Purtroppo, il recente incontro ha portato alla luce un nuovo rinvio. L’amministratore delegato di Gori, Vittorio Cuciniello, ha chiarito che il completamento dei lavori, che include il collegamento dei reflui verso Foce Sarno e la realizzazione di un tubo sottomarino per lo scarico, è ora previsto dopo l’estate del 2026. Gli attivisti locali, evidentemente delusi, hanno ribadito l’importanza di un monitoraggio costante dello stato dei lavori per garantire che questa situazione non si ripeta in futuro.
Un aspetto positivo emerso durante l’incontro è il completamento delle modifiche al vecchio depuratore cittadino. Grazie a una nuova stazione di rilancio, il depuratore è già in grado di diramare circa il 40% dei reflui verso il sistema di Foce Sarno. Le forze politiche, tuttavia, hanno chiesto di effettuare una visita ufficiale alla stazione di rilancio per monitorare personalmente i progressi dell’impianto.
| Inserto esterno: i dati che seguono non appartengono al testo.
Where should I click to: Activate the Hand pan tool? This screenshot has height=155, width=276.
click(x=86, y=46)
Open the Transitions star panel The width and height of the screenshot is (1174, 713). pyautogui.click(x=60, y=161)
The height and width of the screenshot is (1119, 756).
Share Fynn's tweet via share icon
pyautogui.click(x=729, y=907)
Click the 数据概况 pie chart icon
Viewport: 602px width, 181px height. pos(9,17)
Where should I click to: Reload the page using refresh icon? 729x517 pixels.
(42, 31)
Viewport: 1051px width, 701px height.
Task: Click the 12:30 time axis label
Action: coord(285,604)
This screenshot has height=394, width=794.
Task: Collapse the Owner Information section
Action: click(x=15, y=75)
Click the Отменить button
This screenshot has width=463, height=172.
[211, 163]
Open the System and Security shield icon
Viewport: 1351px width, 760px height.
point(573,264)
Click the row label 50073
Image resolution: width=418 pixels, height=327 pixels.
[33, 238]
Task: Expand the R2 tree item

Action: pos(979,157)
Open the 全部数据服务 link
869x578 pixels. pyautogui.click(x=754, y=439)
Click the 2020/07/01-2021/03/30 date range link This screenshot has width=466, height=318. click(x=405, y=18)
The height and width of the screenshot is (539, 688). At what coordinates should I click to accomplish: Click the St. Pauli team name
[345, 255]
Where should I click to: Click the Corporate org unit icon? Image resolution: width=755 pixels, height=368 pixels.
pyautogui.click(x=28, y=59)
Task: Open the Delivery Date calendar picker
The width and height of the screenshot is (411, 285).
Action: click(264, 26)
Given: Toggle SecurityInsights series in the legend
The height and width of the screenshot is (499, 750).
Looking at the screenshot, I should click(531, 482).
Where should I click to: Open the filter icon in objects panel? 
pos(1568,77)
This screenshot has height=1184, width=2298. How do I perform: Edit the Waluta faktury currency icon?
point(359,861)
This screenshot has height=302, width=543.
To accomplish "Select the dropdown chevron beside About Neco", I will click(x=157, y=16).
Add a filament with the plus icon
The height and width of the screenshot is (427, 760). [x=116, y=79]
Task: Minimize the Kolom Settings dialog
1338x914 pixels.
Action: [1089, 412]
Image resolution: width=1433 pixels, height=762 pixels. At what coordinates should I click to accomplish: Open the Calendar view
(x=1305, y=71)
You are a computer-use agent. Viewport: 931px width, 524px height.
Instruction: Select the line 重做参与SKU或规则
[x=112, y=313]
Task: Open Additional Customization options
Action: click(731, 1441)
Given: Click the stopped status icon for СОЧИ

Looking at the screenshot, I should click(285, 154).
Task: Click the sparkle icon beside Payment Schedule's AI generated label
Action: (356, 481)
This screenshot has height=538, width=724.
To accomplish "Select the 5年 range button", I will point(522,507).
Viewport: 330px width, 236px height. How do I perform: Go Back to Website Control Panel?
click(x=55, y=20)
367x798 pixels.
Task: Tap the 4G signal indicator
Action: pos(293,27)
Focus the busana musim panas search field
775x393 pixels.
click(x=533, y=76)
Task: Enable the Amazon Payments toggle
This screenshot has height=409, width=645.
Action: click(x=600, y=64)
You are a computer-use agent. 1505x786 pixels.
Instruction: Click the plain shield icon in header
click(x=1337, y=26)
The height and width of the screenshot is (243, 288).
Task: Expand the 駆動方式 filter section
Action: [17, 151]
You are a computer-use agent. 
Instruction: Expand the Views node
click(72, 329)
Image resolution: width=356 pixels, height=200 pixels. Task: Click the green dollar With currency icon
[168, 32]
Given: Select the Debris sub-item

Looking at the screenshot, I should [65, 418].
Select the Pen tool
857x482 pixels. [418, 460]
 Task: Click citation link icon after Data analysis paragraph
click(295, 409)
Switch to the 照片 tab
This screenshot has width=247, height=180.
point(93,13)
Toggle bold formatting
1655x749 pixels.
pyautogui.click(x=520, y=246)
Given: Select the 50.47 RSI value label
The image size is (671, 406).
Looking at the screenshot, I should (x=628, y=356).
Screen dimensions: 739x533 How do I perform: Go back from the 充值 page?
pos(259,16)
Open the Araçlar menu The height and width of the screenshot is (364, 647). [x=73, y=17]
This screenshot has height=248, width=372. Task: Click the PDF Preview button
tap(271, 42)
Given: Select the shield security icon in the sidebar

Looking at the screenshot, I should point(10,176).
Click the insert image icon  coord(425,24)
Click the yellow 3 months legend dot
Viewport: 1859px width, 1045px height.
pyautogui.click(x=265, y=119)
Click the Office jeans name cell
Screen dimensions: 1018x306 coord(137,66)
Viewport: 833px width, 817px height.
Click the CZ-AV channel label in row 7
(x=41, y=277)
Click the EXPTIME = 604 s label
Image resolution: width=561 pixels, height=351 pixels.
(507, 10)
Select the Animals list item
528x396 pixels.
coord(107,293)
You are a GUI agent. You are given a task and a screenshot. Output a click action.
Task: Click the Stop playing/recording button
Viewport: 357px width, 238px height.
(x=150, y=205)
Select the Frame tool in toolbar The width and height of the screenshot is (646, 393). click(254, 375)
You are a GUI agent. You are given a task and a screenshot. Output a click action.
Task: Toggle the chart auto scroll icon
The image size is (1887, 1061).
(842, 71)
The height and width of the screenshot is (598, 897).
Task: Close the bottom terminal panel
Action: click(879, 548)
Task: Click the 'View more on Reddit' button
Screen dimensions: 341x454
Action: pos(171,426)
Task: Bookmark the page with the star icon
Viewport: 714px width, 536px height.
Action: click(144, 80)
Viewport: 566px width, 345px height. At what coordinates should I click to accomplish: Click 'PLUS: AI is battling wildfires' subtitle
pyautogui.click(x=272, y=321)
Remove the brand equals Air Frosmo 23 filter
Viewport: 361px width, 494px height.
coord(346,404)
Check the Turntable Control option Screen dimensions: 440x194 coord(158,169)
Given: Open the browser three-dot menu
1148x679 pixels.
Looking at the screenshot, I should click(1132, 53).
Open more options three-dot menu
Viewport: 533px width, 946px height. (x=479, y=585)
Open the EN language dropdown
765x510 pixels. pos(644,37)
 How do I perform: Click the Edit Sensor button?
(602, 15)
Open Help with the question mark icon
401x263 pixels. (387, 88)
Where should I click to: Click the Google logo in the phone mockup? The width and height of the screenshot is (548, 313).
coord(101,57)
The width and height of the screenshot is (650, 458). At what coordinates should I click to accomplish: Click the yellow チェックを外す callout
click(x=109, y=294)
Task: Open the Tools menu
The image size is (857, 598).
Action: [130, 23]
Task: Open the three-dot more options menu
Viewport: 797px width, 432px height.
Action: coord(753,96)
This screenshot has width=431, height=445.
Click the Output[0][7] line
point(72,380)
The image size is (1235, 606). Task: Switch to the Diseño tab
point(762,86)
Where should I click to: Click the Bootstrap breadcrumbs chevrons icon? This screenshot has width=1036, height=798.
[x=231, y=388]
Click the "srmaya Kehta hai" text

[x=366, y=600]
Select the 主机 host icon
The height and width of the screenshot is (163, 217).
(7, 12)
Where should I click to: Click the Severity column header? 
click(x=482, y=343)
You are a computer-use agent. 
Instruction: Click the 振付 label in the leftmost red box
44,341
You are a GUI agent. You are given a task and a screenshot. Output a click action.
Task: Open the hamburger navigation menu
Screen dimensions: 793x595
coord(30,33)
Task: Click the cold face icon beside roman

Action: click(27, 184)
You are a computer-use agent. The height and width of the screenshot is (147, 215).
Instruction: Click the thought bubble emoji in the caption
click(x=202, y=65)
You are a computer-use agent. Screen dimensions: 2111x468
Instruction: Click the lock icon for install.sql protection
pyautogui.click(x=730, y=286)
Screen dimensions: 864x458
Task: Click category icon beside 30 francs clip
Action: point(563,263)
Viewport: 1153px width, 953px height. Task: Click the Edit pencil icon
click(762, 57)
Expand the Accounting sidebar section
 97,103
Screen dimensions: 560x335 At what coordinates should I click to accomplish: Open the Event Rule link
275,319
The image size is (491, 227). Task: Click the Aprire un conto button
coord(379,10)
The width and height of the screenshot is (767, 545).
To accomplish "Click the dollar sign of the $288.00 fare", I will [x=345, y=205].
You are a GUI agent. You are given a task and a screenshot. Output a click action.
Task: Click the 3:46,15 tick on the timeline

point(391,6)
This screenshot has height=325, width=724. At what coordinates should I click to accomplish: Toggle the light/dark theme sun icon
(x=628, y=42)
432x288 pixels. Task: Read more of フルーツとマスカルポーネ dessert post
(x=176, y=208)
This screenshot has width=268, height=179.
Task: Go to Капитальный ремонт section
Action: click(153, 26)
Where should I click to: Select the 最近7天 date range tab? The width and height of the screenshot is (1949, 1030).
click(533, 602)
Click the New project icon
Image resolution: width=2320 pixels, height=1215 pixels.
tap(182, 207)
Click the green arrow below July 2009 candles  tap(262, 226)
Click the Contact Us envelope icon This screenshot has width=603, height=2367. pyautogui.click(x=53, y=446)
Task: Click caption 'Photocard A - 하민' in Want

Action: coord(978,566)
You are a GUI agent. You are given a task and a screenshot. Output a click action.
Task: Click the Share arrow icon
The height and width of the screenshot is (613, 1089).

Le Critiche sulle Grandi Opere
Nel comunicato dei gruppi Potere al Popolo! e Alternativa Civica Popolare è emerso un tema più ampio riguardante le scelte infrastrutturali adottate nel corso degli anni. È stato sottolineato che l’ammodernamento dei depuratori esistenti, come quelli di Villa Inglese e San Giuseppe alle Paludi, avrebbe potuto rappresentare una soluzione vantaggiosa per la città. Gli esperti presenti durante il confronto tecnico hanno confermato che tali upgrade sarebbero stati tecnicamente fattibili e sufficienti a gestire il volume di reflui prodotto dalla popolazione.
Le forze politiche hanno sostenuto che optare per un’operazione di miglioramento degli impianti esistenti avrebbe potuto ridurre sia tempi che costi, evitando così anni di sversamenti diretti in mare, con tutte le implicazioni negative che questo comporta per l’ambiente e la salute pubblica.
Potere al Popolo! Torre del Greco e Alternativa Civica Popolare hanno dichiarato che continueranno a monitorare da vicino l’evoluzione della situazione fino al completamento dei lavori previsti e alla realizzazione del nuovo cronoprogramma. Lo sfondo di questa vicenda rimane la cruciale questione ambientale, che collide con le esigenze di salvaguardare l’ecosistema marino e le aspirazioni turistiche della città.
Il mare di Torre del Greco, secondo i promotori della vertenza, non può continuare a subire le conseguenze di rinvii e inefficienze. È essenziale che le autorità locali e regionali si attivino concretamente per garantire una soluzione definitiva, tutelando così il patrimonio naturale e promuovendo una prospettiva sostenibile per il futuro del territorio.
Fonti ufficiali: Gori, Potere al Popolo! Torre del Greco, Alternativa Civica Popolare.